一、问题:发现RDS实例主从数据不一致
二、分析:可能的原因
1.主从复制中断
2.主从延迟(DDL语句,大事务,只读实例负载高等)
3.实时性查询高
4.丢数据(binlog row格式可能性很小)
三、排查:
获取只读实例的复制状态,show slave status\
G:
1. row **
Slave_IO_State: Waiting for master to send event
Master_Host: XXXXXXX
Master_User: replicator
Master_Port: XXXX
Connect_Retry: 60
Master_Log_File: mysql-bin.001798
Read_Master_Log_Pos: 15683249
Relay_Log_File: slave-relay.002090
Relay_Log_Pos: 88207647
Relay_Master_Log_File: mysql-bin.001797
Slave_IO_Running: Yes
Slave_SQL_Running: Yes
Replicate_Do_DB:
Replicate_Ignore_DB:
Replicate_Do_Table:
Replicate_Ignore_Table:
Replicate_Wild_Do_Table:
Replicate_Wild_Ignore_Table:
Last_Errno: 0
Last_Error:
Skip_Counter: 0
Exec_Master_Log_Pos: 128759954
Relay_Log_Space: 147040856
Until_Condition: None
Until_Log_File:
Until_Log_Pos: 0
Master_SSL_Allowed: No
Master_SSL_CA_File:
Master_SSL_CA_Path:
Master_SSL_Cert:
Master_SSL_Cipher:
Master_SSL_Key:
Seconds_Behind_Master: 9366
Master_SSL_Verify_Server_Cert: No
Last_IO_Errno: 0
Last_IO_Error:
Last_SQL_Errno: 0
Last_SQL_Error:
Replicate_Ignore_Server_Ids:
Master_Server_Id: XXXX
Master_UUID: XXXX
Master_Info_File: mysql.slave_master_info
SQL_Delay: 0
SQL_Remaining_Delay:
Slave_SQL_Running_State: Waiting for dependent transaction to commit
Master_Retry_Count: 86400
Master_Bind:
Last_IO_Error_Timestamp:
Last_SQL_Error_Timestamp:
Last_SQL_Error_Gtid:
Master_SSL_Crl:
Master_SSL_Crlpath:
Retrieved_Gtid_Set: 64f5764b-abfd-11e8-b97f-6c92bf4645d4:6903-76788620
Executed_Gtid_Set: 64f5764b-abfd-11e8-b97f-6c92bf4645d4:1-76781839,
73e54b6b-abfd-11e8-9bb5-6c92bf3a3bee:1-131695420
Auto_Position: 1
Replicate_Rewrite_DB:
Channel_Name:
Master_TLS_Version:
解读下:看到IO Thread和SQL Thread线程正常都是YES 复制正常。

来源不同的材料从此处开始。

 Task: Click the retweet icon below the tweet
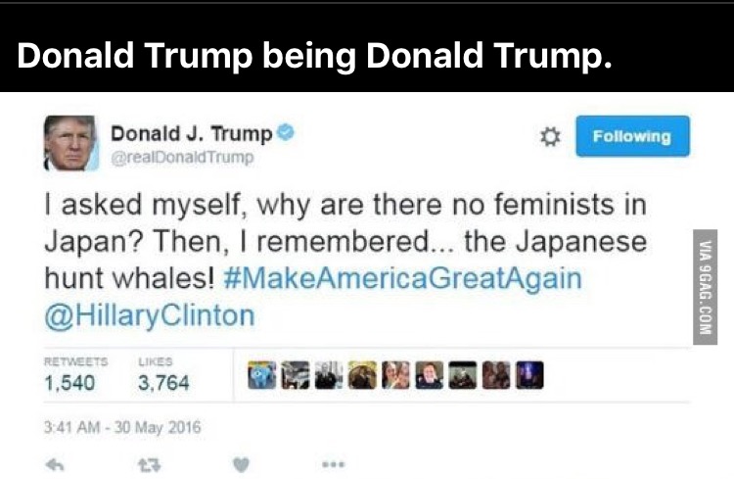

Seconds_Behind_Master: 9366, Relay_Master_Log_File: mysql-bin.001797 和 Master_Log_File: mysql-bin.001798 可以判断主从复制相差一个binlog日志有延迟,延迟时间大概9366秒。
继续分析只读实例负载不高
慢日志里有delete操作,但执行时间不是特别长,可以先忽略。
show processlist 也并未发现DDL语句执行
继续看复制信息 Slave_SQL_Running_State: Waiting for dependent transaction to commit 等待依赖的事务提交,这里提醒了我们relay log在回放某个event的时候,在等待某个事务提交。所以查询下infomation_schema.innodb_trx 这个系统表,里面会记录未提交事务执行信息
从结果看确实有2个未提交事务已经跑了很久了,为了尽快解决生产问题,建议客户kill 掉了这2个sql,这里说下trx_mysql_thread_id 对应的是processlist表里的id,所以kill时候,可以kill trx_mysql_thread_id。
结果:kill掉这2个未提交事务之后,延迟恢复。
四.复现客户问题
观察到当时SQL线程回放event时候,在等待table flush
资料:
FLUSH TABLES
Closes all open tables, forces all tables in use to be closed, and flushes the query cache and prepared statement cache. FLUSH TABLES also removes all query results from the query cache, like the RESET QUERY CACHE statement. For information about query caching and prepared statement caching, see Section 8.10.3, “The MySQL Query Cache”. and Section 8.10.4, “Caching of Prepared Statements and Stored Programs”.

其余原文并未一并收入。